No outono de 1946, o padre Yves Congar redigiu um documento interno na Faculdade Dominicana de Teologia de Le Saulchoir, onde era professor, para protestar contra a possível dogmatização da Assunção de Maria. Mesmo assim, esse dogma foi definido como tal pela constituição apostólica Munificentissimus Deus [1], promulgada por Pio XII em 1950, valendo-se da infalibilidade pontifícia, conforme definido pelo Concílio Vaticano I.

DADOS FORNECIDOS:
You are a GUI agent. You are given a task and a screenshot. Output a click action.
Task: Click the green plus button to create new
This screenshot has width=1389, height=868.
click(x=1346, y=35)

ENUNCIADO A:
Responda com base no texto sobre o dogma da Assunção:
(i) Em que estação e em que ano Yves Congar redigiu o documento de protesto?
(ii) Em qual instituição Congar era professor?
(iii) Qual papa promulgou a constituição apostólica Munificentissimus Deus?
ENUNCIADO B: Transcreva do texto sobre o dogma da Assunção o trecho que começa em "No outono de" e termina em "Concílio Vaticano I.".
ENUNCIADO C: Dê continuidade ao texto sobre Yves Congar e o dogma da Assunção de Maria a partir do ponto em que ele termina.

RESPOSTA A:
(i) No outono de 1946.
(ii) Na Faculdade Dominicana de Teologia de Le Saulchoir.
(iii) Pio XII.

RESPOSTA B:
No outono de 1946, o padre Yves Congar redigiu um documento interno na Faculdade Dominicana de Teologia de Le Saulchoir, onde era professor, para protestar contra a possível dogmatização da Assunção de Maria. Mesmo assim, esse dogma foi definido como tal pela constituição apostólica Munificentissimus Deus [1], promulgada por Pio XII em 1950, valendo-se da infalibilidade pontifícia, conforme definido pelo Concílio Vaticano I.

RESPOSTA C:
Congar acreditava que nada podia impor isso, que essa dogmatização seria um obstáculo para a unificação dos cristãos, que "acentuará ainda mais o domínio mecânico do sistema jurídico desse grande corpo amorfo sob os ultrajes de uma hierarquia centralizada; depois da Assunção, será a mediação, depois a corredenção, depois outra coisa ainda"; esse dogma não está enraizado nas fontes, é "uma dedução de deduções, apoiada por um sentimento de piedade". Os mais jovens de seus colegas dominicanos concordaram com ele (Henri Féret, o biblista André-Marie Dubarle, o historiador André Duval, o dogmático Pierre-André Liégé e o patroólogo Thomas Camelot), mas cinco professores manifestaram aberta hostilidade, entre os quais o regente Thomas Philippe.
O padre Congar estava convencido de que a mariologia era a pedra de toque entre dois tipos de teologia, a sua e aquela à qual ele se opunha. Ele escreve: "Na época do caso Chenu e desde então, pensei que a questão mariológica fosse a linha divisória entre dois tipos de homens. De fato, os mariólogos de um lado e os cristãos do outro". Não poderia ser mais claro!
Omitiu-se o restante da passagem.